Access Everywhere: Notes on Cyber Security from DEF CON 33

The 2025 DEF CON hacker conference, officially DEF CON 33, took place last August in Las Vegas with the theme, “Access Everywhere”. The event drew more than 30,000 cybersecurity professionals, researchers, and enthusiasts for presentations, workshops, networking, and competitions.
DARPA’s AI Cyber Challenge
The centerpiece of this year’s event was the conclusion of the AI Cyber Challenge (AIxCC) — a two-year, $20 million competition led by the U.S. Defense Advanced Research Projects Agency (DARPA) and Advanced Research Projects Agency for Health (ARPA-H). The competition was aimed at advancing AI-driven vulnerability discovery and patching.
Teams built AI-powered systems that scanned, exploited, and repaired flaws in massive codebases. The competitors analyzed 54 million lines of code, and identified 54 synthetic vulnerabilities, and patched 43 of them, while also uncovering 18 real-world vulnerabilities that were then disclosed to open-source maintainers.
Team Atlanta, a coalition including Georgia Tech, Samsung Research, KAIST, and POSTECH, claimed first place and a $4 million prize, followed by Trail of Bits and Theori.
Their success showcased the promise of blending LLMs, symbolic execution, and fuzzing — an early look at how generative AI can supercharge secure coding in the years ahead.
Using ethical hacking to protect public utilities
Another major story was a volunteer effort that went beyond DEF CON’s walls. A team of ethical hackers partnered with small U.S. water utilities in Indiana, Oregon, Utah, and Vermont to help them strengthen their defenses against cyberattacks. This type of work is especially important because small utilities often lack internal cybersecurity resources yet are increasingly targeted by global threat actors.
These volunteers helped change default passwords, enable multi-factor authentication, and segment operational technology networks. It’s a small but powerful example of how hackers are serving the public good by protecting the very infrastructure people depend on.
The CVE Program debate: who owns vulnerability disclosure?
Discussions around the Common Vulnerabilities and Exposures (CVE) program had panelists warning that its funding and governance model may be unsustainable, threatening one of cybersecurity’s most important public databases of known vulnerabilities.
Experts called for more diversified funding and possibly a hybrid public–private structure to ensure transparency and continuity. Without a stable CVE registry, they argued, vulnerability management tools, SOC automation, and patch pipelines worldwide could falter.
This debate reflects a growing awareness that cybersecurity isn’t just a technical challenge — it’s also a question of policy and long-term governance.
The promise and pitfalls of AI in red teaming
AI’s role in both offense and defense was also a major topic. Researchers demonstrated how large language models can accelerate reconnaissance and exploit development, performing much of the grunt work that junior penetration testers once did.

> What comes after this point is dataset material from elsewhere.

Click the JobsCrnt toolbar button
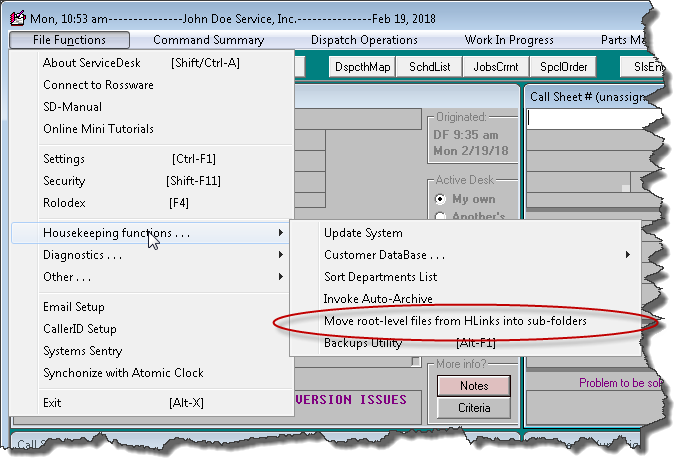687x474 pixels. pos(497,67)
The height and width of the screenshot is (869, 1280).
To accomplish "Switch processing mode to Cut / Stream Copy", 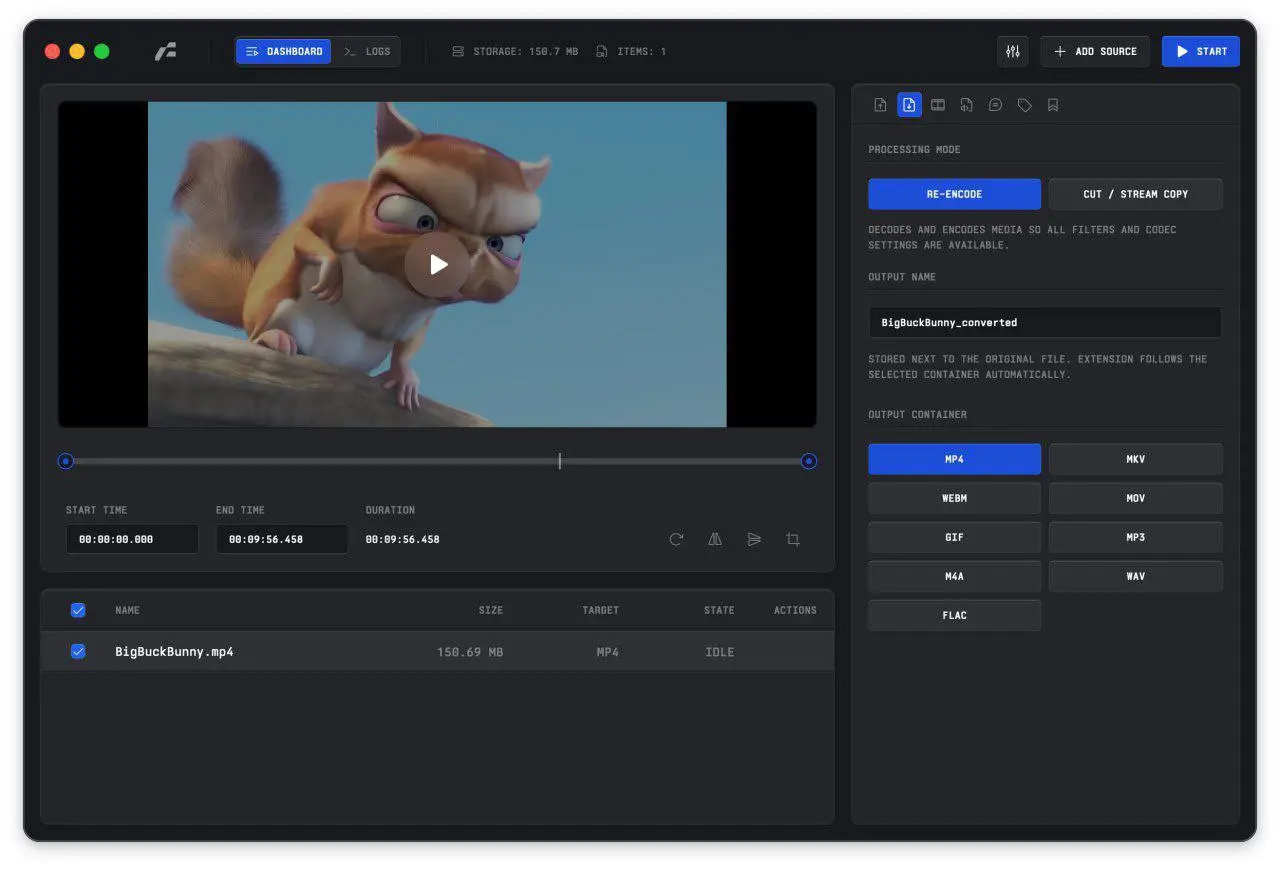I will point(1135,194).
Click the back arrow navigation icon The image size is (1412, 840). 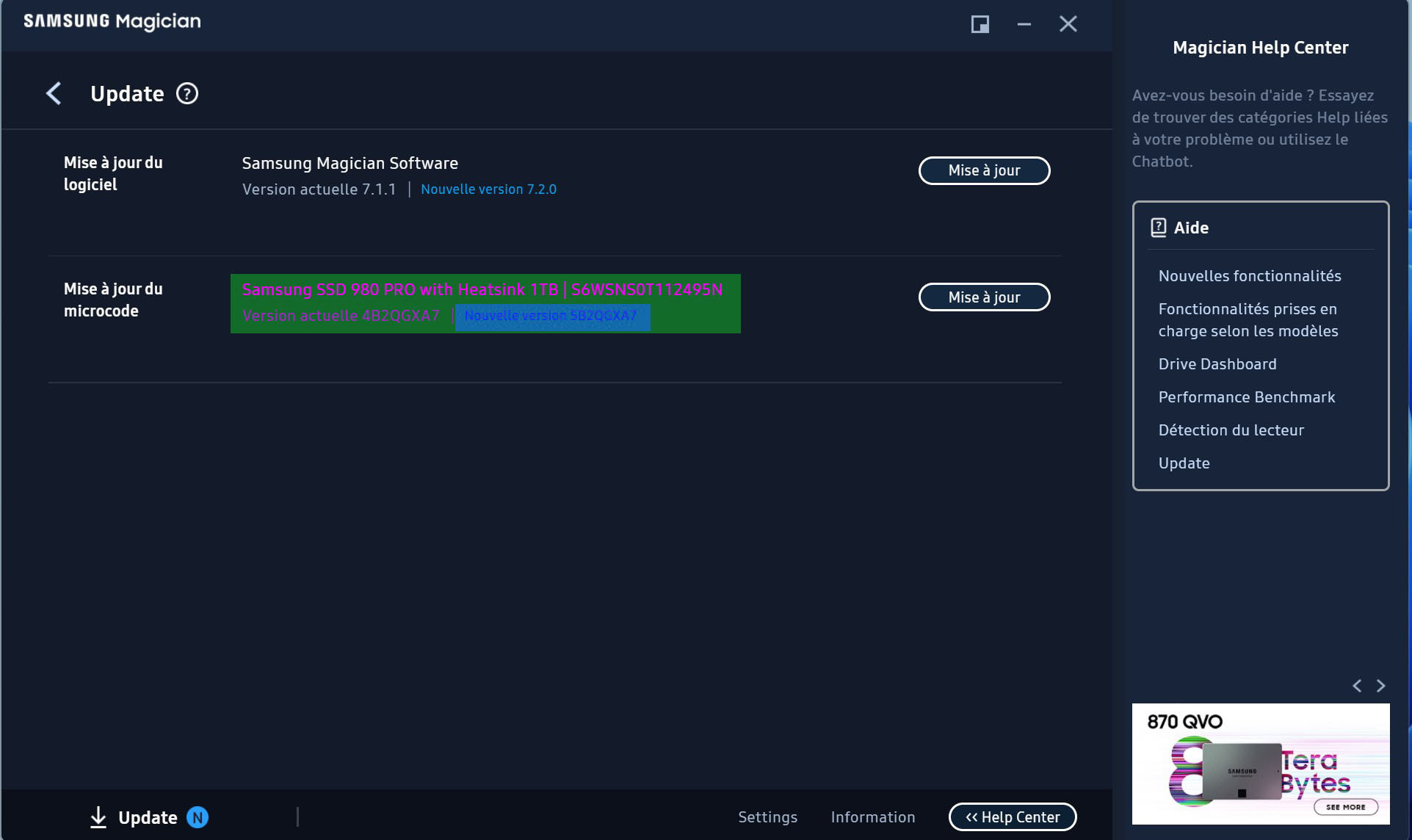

But experts were quick to temper expectations. Models still produce false positives, hallucinate code, and misjudge context. So, while AI can handle about 60 percent of a penetration tester’s workload, it should not be used to replace the human element.
The consensus was that AI should augment, not replace, human expertise. When used responsibly, AI can help defenders test systems faster, train new analysts, and model complex threat scenarios that would be impossible to simulate manually.
A new energy among blue-team defenders
DEF CON 33 also marked a cultural shift. Once known primarily for Red Team attackers, the conference now draws thousands of Blue Team professionals intent on sharing tools, telemetry, and real-world lessons.
The Blue Team Village was packed, and the conversations there were less about breaking things and more about building resilient systems. Participants traded incident-response playbooks, shared open-source detection scripts, and discussed how to harden endpoints using zero-trust frameworks.
Key Takeaways
DEF CON 33 reflected a maturing cybersecurity ecosystem:
- AI is transforming vulnerability discovery, from autonomous patching to enhanced red teaming.
- Defenders are organized and energized, no longer playing catch-up.
- Collaboration matters. Hackers, researchers, and civic volunteers are working together on public-interest security.
- Policy and funding stability, from CVE governance to open-source maintenance, are becoming as important as technical innovation.
Perhaps most importantly, the community is redefining what it means to be a hacker.